• [Tugas yang Dikerjakan]:
- A) Tentukan apakah setiap pernyataan berikut sesuai dengan berita tentang kenaikan hotspot, lalu jawab ya atau tidak disertai kutipan persis dari berita itu yang menjadi penentunya: (i) Penurunan hotspot hanya terpantau di Sumatera Utara. (ii) Kualitas udara di Pekanbaru berada dalam kondisi sedang. (iii) Jarak pandang di Banjarmasin tercatat 0,9 km.
- B) Ringkas paragraf berita tentang kenaikan hotspot yang diawali "Sementara itu, Badan Meteorologi" menjadi dua kalimat yang lebih pendek tanpa membuang fakta pokoknya.
- C) Lanjutkan berita tentang kenaikan hotspot mulai dari kalimat terakhir yang ada.

• [Teks Bacaan]:
- - -

KLHK Himbau Masyarakat Waspadai Kenaikan Jumlah Hotspot

Advertorial | Kamis, 12 September 2019 - 16:01 WIB

KLHK Himbau Masyarakat Waspadai Kenaikan Jumlah Hotspot

JAKARTA (RIAUPOS.CO) - Pantauan data Sipongi sejak Bulan Juli - September 2019 (data akhir per 12 September 2019 Pukul 06.00 WIB dari satelit Terra/Aqua) hotspot di sembilan provinsi, yaitu Riau, Jambi, Sumatera Selatan, Kalimantan Barat, Kalimantan Tengah, Kalimantan Selatan, Kalimantan Timur, Kalimantan Utara, dan Papua terpantau cenderung terus meningkat. Penurunan hotspot terpantau hanya terjadi di Sumatera Utara.

Akibat meningkatnya hotspot tersebut, KLHK menghimbau masyarakat yang tinggal di Pulau Sumatera dan Kalimantan untuk waspada kabut asap yang dapat menggangu kesehatan dan keselamatan dalam aktivitas harian. KLHK melalui Manggala Agni yang bekerjasama dengan Satgas Karhutla terus melakukan upaya terbaik untuk memadamkan karhutla di seluruh wilayah Indonesia.

Berdasarkan data monitoring kualitas udara dan cuaca penerbangan yang diolah berdasarkan data Ditjen Pengendalian Pengelolaan Kerusakan Lingkungan KLHK dan BMKG, Kualitas Udara (PM10(?g/m³)) per tanggal 11 September 2019 jam 15.00 WIB, terpantau kualitas udara di Medan, Jambi, Palembang, Pontianak, dan Banjarmasin dalam kondisi sedang. Sedangkan untuk Pekanbaru dan Palangkaraya terpantau kualitas udaranya tidak sehat.

Lalu untuk jarak pandang di Palangkaraya dan Banjarmasin berdasarkan data cuaca penerbangan per tanggal 12 September 2019 jam 05.00 WIB berada di bawah 1 km, yaitu masing-masing 0,9 km dan 0,1 km. Untuk jarak pandang wilayah lainya seperti Medan, Pekanbaru, Jambi, Palembang, Pontianak dan Tanjung Selor masih di atas 2 km.

Sementara itu, Badan Meteorologi, Klimatologi, dan Geofisika (BMKG) menyebutkan bahwa peningkatan hotspot tidak hanya terjadi di wilayah Indonesia, namun juga di beberapa wilayah negara Asia Tenggara. Berdasarkan hasil pemantauan citra Satelit Terra, Aqua, Suomi-NPP, NOAA-20, dan Satelit Himawari-8 (JMA) yang dilakukan BMKG selama 10 hari terakhir (1 – 10 September 2019), terpantau setidaknya 6.255 titik panas dengan kategori tingkat kepercayaan tinggi di seluruh wilayah Asia Tenggara (ASEAN). Titik panas tersebut juga disebutkan dalam tren yang cenderung naik.

Hotspot di wilayah ASEAN ini berdasarkan pantauan BMKG terdeteksi di Malaysia (Semenanjung Malaysia dan Serawak), Thailand, Filipina, Papua Nugini, Vietnam, dan Timor Leste.

- - -

• [Isi Data]:

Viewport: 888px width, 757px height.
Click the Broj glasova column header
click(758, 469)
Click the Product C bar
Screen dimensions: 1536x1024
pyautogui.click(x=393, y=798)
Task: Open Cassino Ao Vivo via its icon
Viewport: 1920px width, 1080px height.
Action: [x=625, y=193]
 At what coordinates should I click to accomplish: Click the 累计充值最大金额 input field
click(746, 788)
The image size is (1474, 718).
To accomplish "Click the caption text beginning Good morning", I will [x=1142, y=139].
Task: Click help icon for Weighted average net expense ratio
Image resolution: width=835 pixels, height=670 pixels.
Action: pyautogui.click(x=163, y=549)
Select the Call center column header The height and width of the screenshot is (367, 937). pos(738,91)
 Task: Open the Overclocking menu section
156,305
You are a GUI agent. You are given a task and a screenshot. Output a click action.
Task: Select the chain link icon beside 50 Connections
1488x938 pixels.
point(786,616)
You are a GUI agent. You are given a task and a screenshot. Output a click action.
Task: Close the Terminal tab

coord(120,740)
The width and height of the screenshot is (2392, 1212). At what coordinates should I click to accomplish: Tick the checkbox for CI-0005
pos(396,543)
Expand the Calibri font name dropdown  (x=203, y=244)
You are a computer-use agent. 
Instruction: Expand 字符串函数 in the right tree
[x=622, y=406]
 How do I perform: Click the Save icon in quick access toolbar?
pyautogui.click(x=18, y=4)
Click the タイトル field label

- - -

• [Kunci Jawaban]:
- A)
(i) Ya. "Penurunan hotspot terpantau hanya terjadi di Sumatera Utara."
(ii) Tidak. "Sedangkan untuk Pekanbaru dan Palangkaraya terpantau kualitas udaranya tidak sehat."
(iii) Tidak. "jarak pandang di Palangkaraya dan Banjarmasin" … "yaitu masing-masing 0,9 km dan 0,1 km"

- B) Menurut BMKG, hotspot tidak hanya meningkat di Indonesia, tetapi juga di beberapa negara Asia Tenggara. Pantauan satelit Terra, Aqua, Suomi-NPP, NOAA-20, dan Himawari-8 (JMA) pada 1–10 September 2019 mencatat sedikitnya 6.255 titik panas berkepercayaan tinggi di seluruh ASEAN, dengan tren cenderung naik.

- C)
Kemudian terkait asap lintas batas (transbondary haze) berdasarkan data BMKG pada pagi hari tanggal 11 September 2019, mulai terdeteksi adanya asap yang memasuki Selat Malaka dari wilayah Sumatera pada pukul 08.00 WIB, namun pukul 16.00 tidak terdeteksi lagi. Angin secara umum bertiup dari arah Tenggara ke arah Barat Laut dengan kecepatan 5 sampai 10 Knot.

Terdeteksi pula asap di semenanjung Malaysia, tepatnya di zona yang cukup banyak hotspot lokal di Semenanjung tersebut.

Informasi Indeks Standar Pencemaran Udara (ISPU) di Singapura berdasarkan data http://www.haze.gov.sg/ per tanggal 12 September 2019 jam 06.00 waktu setempat berada pada level Moderate. Sementara informasi ISPU Malaysia berdasarkan data http://apims.doe.gov.my/public_v2/home.html per tanggal 11 September 2019 jam 05.00 am waktu setempat berada pada level Good - Very Unhealthy.

Untuk mencegah semakin meluasnya karhutla, KLHK menghimbau agar semua pihak termasuk seluruh lapisan masyarakat meningkatkan kepedulian untuk mencegah kebakaran hutan dan lahan. Hal ini mengingat prediksi dari BMKG bahwa potensi terjadinya titik panas dan asap masih dapat berlangsung hingga pertengahan Oktober, seiring dengan masih berlangsungnya periode musim kemarau di sebagian wilayah Sumatera dan Kalimantan.

KLHK mengingatkan jika karhutla terjadi 99 persen disebabkan akibat perbuatan manusia. Berdasarkan data KLHK sampai 31 Agustus 2019 menunjukkan luas areal lahan dan hutan yang terbakar seluas 328 ribu ha yang berarti masih 35 persen lebih rendah dari luas areal terbakar pada tahun 2018 yang mencapai 510 ha. Luas areal terbakar tahun 2019 itu terbagi di lahan gambut seluas 89 ribu, dan di lahan tanah mineral seluas 239 ribu ha. Data ini mengkonfirmasi jika perlindungan areal gambut di Indonesia lebih baik karena luas areal terbakar tidak didominasi pada areal gambut yang sulit dipadamkan melainkan di tanah-tanah mineral yang relatif lebih mudah dipadamkan.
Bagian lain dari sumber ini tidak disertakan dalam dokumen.